Rewards can come in many forms including positive attention, praise, privilege, access to desirable activities, gifts and prizes, awards, certificates, or money. Children showing problem behaviour may need frequent, immediate and salient positive consequences to improve their behaviour as compared to children with fewer problems. In fact, all children can benefit from knowing when they have done a good job, either academically or socially.

In a previous article, I indicated that the CYSEPP project had identified 50 students in need of special assistance in the social context from which development of skills would improve their behaviour.

The first intervention was to design and implement a Life skills Curriculum. Indeed, this was the core intervention in promoting improved behaviours for learning among those students. The curriculum provided activities for the students on a Tuesday and Thursday for 90 minutes. Those activities to which they were engaged, allowed the students to develop relationships with trained adult mentors who provided encouragement and support in the development of those Life skills needed.

It was expected that the implementation of the Life skills curriculum would reduce or eliminate the problems arising from emotional and anti- social behaviour of the students and provide the parenting skills necessary to promote and strengthen families.

There are individuals in the Marchand community who are capable of providing the support which was required to carry out a successful Life Skills programme. A deliberate effort was made to identify those individuals and tap their resources. A training curriculum was designed specifically for mentors who attended training workshops prior to the commencement of the project and throughout its lifetime. The workshops were designed to help the mentors understand anti-social behaviours, and the social context in perspective of the youth, in order to be able to intervene appropriately.

Fortunately for the project, we were able to identify and enroll several mentors all from the Marchand community who were ready and willing to volunteer their time.

Among them were retired teachers, a retired principal, a retired woman police constable, and other senior members of the Marchand community. The project was also able to attract resource persons from the Ministry of Human Services, the Ministry of Health, the then Ministry of Community Development, the Royal St Lucia Police Force and the Clergy. Those mentors made for exciting times for the students of the CYSEPP project.

It is important to point out that the curriculum focused on the life skills as determined by the schools which had the students under their supervision from 9:00 a.m. to 3:00 p.m. Monday to Friday each school week. Feedback on the students through observation, interaction, their school work and test results were provided to the Project Coordinator.

The project paid special attention to the analysis of the students’ academic performance, as their success in that area was integral to holistic development.

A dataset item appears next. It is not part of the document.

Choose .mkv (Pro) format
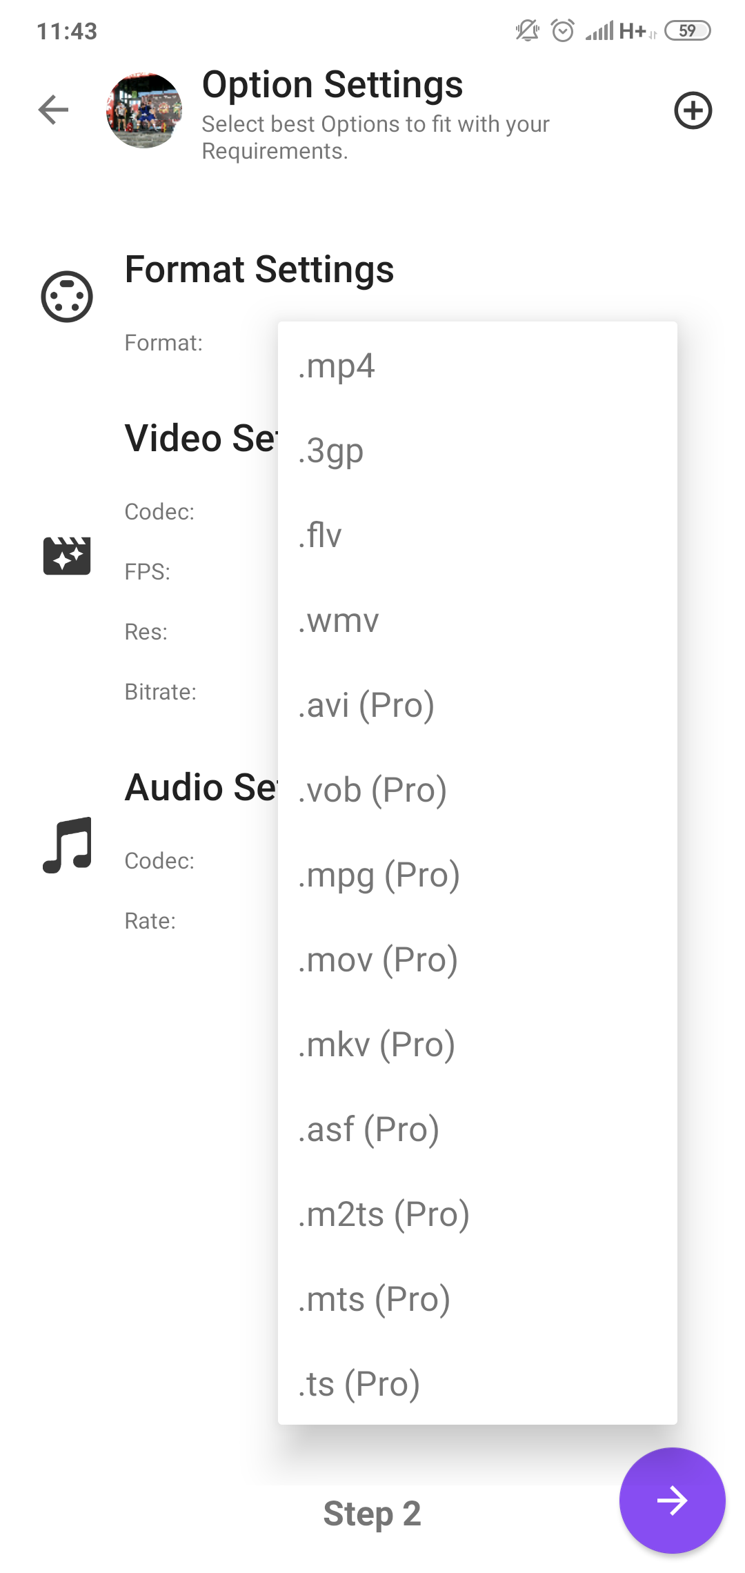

Indeed, following the student analysis, the CYSEPP coordinator conducted several workshop sessions with the classroom teachers of the Marchand Combined so that they became fully aware of the CYSEPP Life Skills curriculum and were able to assist the project in reinforcing and consolidating those life skills.

It is sufficiently important to say that many intervention programmes have been implemented in St Lucia. However, at the end of the programme, the students go right back to the non-enforcing environments. It was not so with the CYSEPP project. Both School and Home were well informed and connected to the project.

Parental support was an important factor which determined the success of the project, and the students in particular. The project held several workshops to support parents of the students involved. The workshops provided positive messages, encouragement, and helped parents understand the importance of their role in their children’s education and where they could access support.

As part of the curriculum, the students were exposed to several field trips, as many of those students did not visit places of interest outside their immediate communities. They went to places like the fish farm project and the botanical garden at Union, the Sir Arthur Lewis Community College; including the burial site of Sir Arthur Lewis and the Innis killing Monument. They also visited Pizza Pizza for some entertainment, and many other places of interest.

Generally, the idea was to expose the students to life outside of the community in which they lived. Although the focus of the CYSEPP project was on the At-Risk students of the Marchand community, the services of the Family Desk were available to all parents and youth of the community. The Desk promoted its services to the parish and the Marchand community through newsletters, parish notices, and held open office hours.

Many parents are overwhelmed with social problems in the Marchand community. Many of them do not know where to turn, what to do how to obtain help. The Desk was able to direct parents of the participants in the CYSEPP programme to their best course of action and to the various social services providers in the state.